I would like to go with a beat up old rusted metallic look. Something similar to the GW scheme but with rust. Also would like to do a glowing green OSL effect on the weapons. I would like to try paints from the Vallejo line and P3 line to see what I like better.

Can anyone recommend what paints I should purchase? 

Thanks!


----------



## aranelthemithra (Nov 1, 2011)

I would take GW's recommended painting guide and just substitute colours. 

Base in black

Start with a mid-metallic (Vallejo's Gunmetal Grey for the dark end, or Natural Steel for a more mid base layer) 

Then wash with black

Then touch up again with the same metallic you used before, then use Vallejo's Silver to do edge highlighting. 

For gold, using metallics, you would use Vallejo's Old Gold as the base layer, wash with a dark brown, and then touch up and follow with edge highlighting use Vallejo's Gold.

For glowing green, you start with a base layer of Vallejo's Flat or Deep green, and depending on how bright you wanted to go, you could finish with Yellow Green or Lime Green - mixing the paints in different ratios to create the transitional colours. 

You can wash with a dark green after the base layer to fill in the recesses if you care to, then reapply the base layer, and then gradually layer up until you have a full gradient up to the glowing final result. 

Remember that glowing stuff casts it's light on surrounding surfaces, especially metallic, so you can have fun with that. 

For rust, you will have to paint that on after the metallic surfaces are painted. Gold rarely rusts or tarnishes, so you would likely do damage there instead. However, to paint rust, it works exactly as you might expect. You take a dark brown (or, if you used Natural Steel before, you can even start with Gunmetal Grey) and paint the areas you want to be rusted (it will be a mixture of sharp lines along fault lines in the metal or organic shaped in the case of aging corrosion), then you go back and apply a rusty brown (Vallejo has several - Hull Red perhaps) - leaving the blacker colour where the rust is very old

Next up, find a deep orange (Vallejo's Clear Orange perhaps) and highlight areas of newer rust - The newer the rust, the more orange it will appear. 
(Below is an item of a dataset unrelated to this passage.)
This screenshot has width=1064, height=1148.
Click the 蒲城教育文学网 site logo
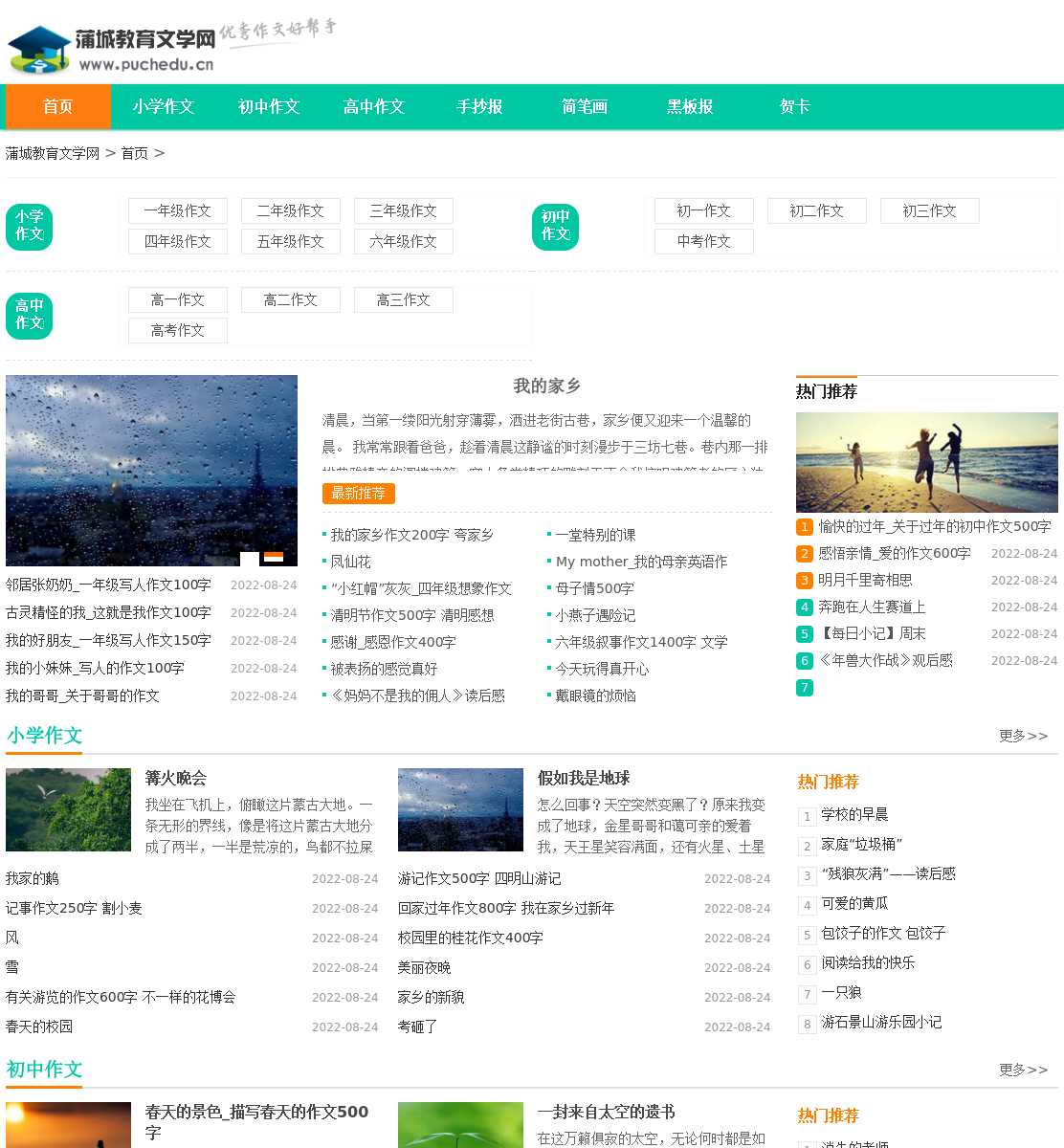tap(111, 51)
Once you are done, you can wash it all with a brown wash if you wish. 

One thing you can also do here if you want is apply some texture to the model. There are a few ways to accomplish this - indeed GW's new line has some textured paints that would be ideal for this. You can use this first to apply some texture to areas of corrosion, and then paint over that. 

Hope that helps. 

I didn't go to the depths you are planning, but most of these techniques were used when I painted this model up. It only took about 3.5 hours, so it's effective, even if you aren't really going for competition quality 



















As I said, I certainly didn't spend a ton of time on this guy, and the results were still pretty good and the client was happy for what they wanted to pay.


----------



## amrogers3 (Sep 20, 2010)

Thanks for the great post, you included a lot of good information in there.

Are the paints you recommended VGC or VMC?


----------



## aranelthemithra (Nov 1, 2011)

amrogers3 said:


> Thanks for the great post, you included a lot of good information in there.
> 
> Are the paints you recommended VGC or VMC?


They should all be VMC


----------



## Iron Angel (Aug 2, 2009)

Ah, VMC. Thats why your color names weren't making any sense to me.

If you want to use VGC, which, its really up to you, but I find to be better for layering which is critical for OSL, then:


























I started with a black basecoat. For all the silver parts, I started with Gunmetal Metal, then did a black wash, then a light drybrush of Chainmail Silver. Extreme highlights with Silver. I imagine if you were going for a rusted look, at this stage, you would stipple edges with some Bloody Red, then over the bloody red you would lightly stipple Orange Fire. If you are wondering what stipple means, it means instead of stroking the paint on with the brush, you dry it like you would for drybrushing, then lightly stab the tip of the brush downward onto the model. This way, you don't get strokes, you get blotches, which is what you want for rust.

As for the OSL.

Do not thin paint with water for layering with OSL! Its good for washes, but water makes paint act strangely over flat surfaces and can result in lots of unwanted pooling. Instead, thin it with actual thinner medium:










One drop of paint to six drops of thinner is an excellent ratio.

I started with Dark Green, which is already pretty transparent. Slowly work back from the main highlight. Don't saturate the model with the dark green glaze. One or two glazes should be plenty, its just to add a color transition. Then I moved up to 50/50 dark green and scorpion green, moving more towards the light source. Once again, don't oversaturate. Finally, do just scorpion green, fading into the highlighted areas. Depending on how bright your light source is, add more layers until you are satisfied.

A few things to remember with OSL. Only highlight areas that can draw a clear line of sight to the light source. Shadows will make it more believable. In addition, things like brow ridges, tips of noses, points and edges of armor, and things of that nature will be brighter than their surrounding lit areas. Points and sharp edges should get more light.

Hope that helps!


----------